§ Problem details
Reproduce the entries shown below only from the line with "You are a computer-use agent. The width" down to the line with "Task: Click the Refresh circular arrow icon", keeping both end lines and copying each one exactly.

§ Working data
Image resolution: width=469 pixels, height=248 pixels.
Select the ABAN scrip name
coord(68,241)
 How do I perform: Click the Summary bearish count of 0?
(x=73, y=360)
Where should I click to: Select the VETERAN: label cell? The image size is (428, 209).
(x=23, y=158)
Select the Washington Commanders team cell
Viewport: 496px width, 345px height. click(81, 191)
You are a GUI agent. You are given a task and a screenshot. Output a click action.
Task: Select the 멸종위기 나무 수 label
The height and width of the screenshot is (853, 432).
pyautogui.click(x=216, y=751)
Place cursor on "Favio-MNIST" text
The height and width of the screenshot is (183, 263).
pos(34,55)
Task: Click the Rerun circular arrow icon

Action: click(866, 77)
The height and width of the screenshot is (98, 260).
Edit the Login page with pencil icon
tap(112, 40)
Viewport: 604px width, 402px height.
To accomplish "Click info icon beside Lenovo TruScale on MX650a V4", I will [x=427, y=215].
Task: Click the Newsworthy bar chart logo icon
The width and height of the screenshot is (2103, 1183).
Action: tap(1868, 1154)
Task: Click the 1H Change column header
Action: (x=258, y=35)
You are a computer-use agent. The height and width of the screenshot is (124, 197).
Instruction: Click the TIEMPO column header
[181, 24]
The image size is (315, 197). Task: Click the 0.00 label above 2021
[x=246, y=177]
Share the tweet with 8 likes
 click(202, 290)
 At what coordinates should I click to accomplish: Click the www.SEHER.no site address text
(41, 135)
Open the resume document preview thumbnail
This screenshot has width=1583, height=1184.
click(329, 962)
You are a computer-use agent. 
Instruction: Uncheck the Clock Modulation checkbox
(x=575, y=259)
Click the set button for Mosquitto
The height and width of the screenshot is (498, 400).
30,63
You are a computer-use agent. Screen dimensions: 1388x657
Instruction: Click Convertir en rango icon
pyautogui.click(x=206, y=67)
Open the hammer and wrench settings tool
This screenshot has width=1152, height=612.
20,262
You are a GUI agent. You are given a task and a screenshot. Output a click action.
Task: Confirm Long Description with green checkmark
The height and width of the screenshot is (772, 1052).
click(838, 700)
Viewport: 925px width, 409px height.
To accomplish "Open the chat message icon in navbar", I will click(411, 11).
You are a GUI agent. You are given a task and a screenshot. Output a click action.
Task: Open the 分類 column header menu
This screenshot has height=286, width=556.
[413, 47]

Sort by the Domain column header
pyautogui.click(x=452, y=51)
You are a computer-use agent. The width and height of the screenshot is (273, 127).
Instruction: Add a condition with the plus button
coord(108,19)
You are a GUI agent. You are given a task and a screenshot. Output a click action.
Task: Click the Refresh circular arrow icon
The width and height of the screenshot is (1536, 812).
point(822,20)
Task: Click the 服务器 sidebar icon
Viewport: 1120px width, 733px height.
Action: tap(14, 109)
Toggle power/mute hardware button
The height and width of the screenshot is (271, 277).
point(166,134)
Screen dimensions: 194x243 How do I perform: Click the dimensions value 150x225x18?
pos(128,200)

§ Exercise output
You are a computer-use agent. The width and height of the screenshot is (273, 127).
Instruction: Add a condition with the plus button
coord(108,19)
You are a GUI agent. You are given a task and a screenshot. Output a click action.
Task: Click the Refresh circular arrow icon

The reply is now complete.